In London about a week before the radio interview, I appeared on an ethnic television show with two Pakistani political party officials. They were stunned that I supported the United States’ entry into Iraq and our continuing presence. I argued sincerely that the United States needed to rid the Iraqi people of Saddam Hussein, who was monumentally cruel and abusive. Even absent weapons of mass destruction, I said, the Iraqi people needed us to help them.

“How are you helping them now?” they both responded, pointing to the photos. “Doing exactly what Saddam used to do!” Diametrically opposed on other policy issues, this was the only point on which these politicians agreed.

These politicians and I, along with all Western Muslims, have been fed a steady diet of “Muslims silently approved September 11.” Even today, nearly three years after the tragic 9/11 attacks, I am still asked why Muslims did not condemn September 11. The truth is that Muslims immediately condemned (and still continue to condemn) the horrific attacks of that day. Poor media coverage of these condemnations-which came in the form of peace marches, letters, and press releases-gave anti-Islamic commentators an opening to slam Islam.

Now we have the Iraqi prison photos. And it would only be fair for me to ask where the outrage is among Americans. Although outrage has been expressed, it is no greater to me than Muslim outrage at 9/11. Yet that level of outrage – at all levels of the American Muslim community – was not sufficient for the critics. Based on the standard Muslims are held to, I’d like to ask: where are the protest marches, the continuous and unconditional statements, the howling disapproval of outright American abuses and humiliations?

**Set of tasks**
**a.** Reproduce the commentary above from "In London about" to "to help them.".
**b.** Answer these questions using the commentary above:
(i) In what city did the author appear on the ethnic television show?
(ii) How long after the 9/11 attacks does the author say "even today" is?
(iii) In what forms did the Muslim condemnations of the attacks come?
**c.** Decide whether each statement agrees with the commentary above. Answer yes or no, and quote the words that decide it.
(i) The two Pakistani political party officials agreed with each other on most policy issues.
(ii) The author supported the United States' entry into Iraq.
(iii) According to the author, Muslims waited a long time before condemning the September 11 attacks.

**Dataset extract**
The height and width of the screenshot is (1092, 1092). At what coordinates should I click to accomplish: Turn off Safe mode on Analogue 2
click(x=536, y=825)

**The solutions**
**a.**
In London about a week before the radio interview, I appeared on an ethnic television show with two Pakistani political party officials. They were stunned that I supported the United States’ entry into Iraq and our continuing presence. I argued sincerely that the United States needed to rid the Iraqi people of Saddam Hussein, who was monumentally cruel and abusive. Even absent weapons of mass destruction, I said, the Iraqi people needed us to help them.

**b.**
(i) London
(ii) Nearly three years
(iii) Peace marches, letters, and press releases

**c.**
(i) No: "Diametrically opposed on other policy issues, this was the only point on which these politicians agreed."
(ii) Yes: "They were stunned that I supported the United States’ entry into Iraq and our continuing presence."
(iii) No: "The truth is that Muslims immediately condemned (and still continue to condemn) the horrific attacks of that day."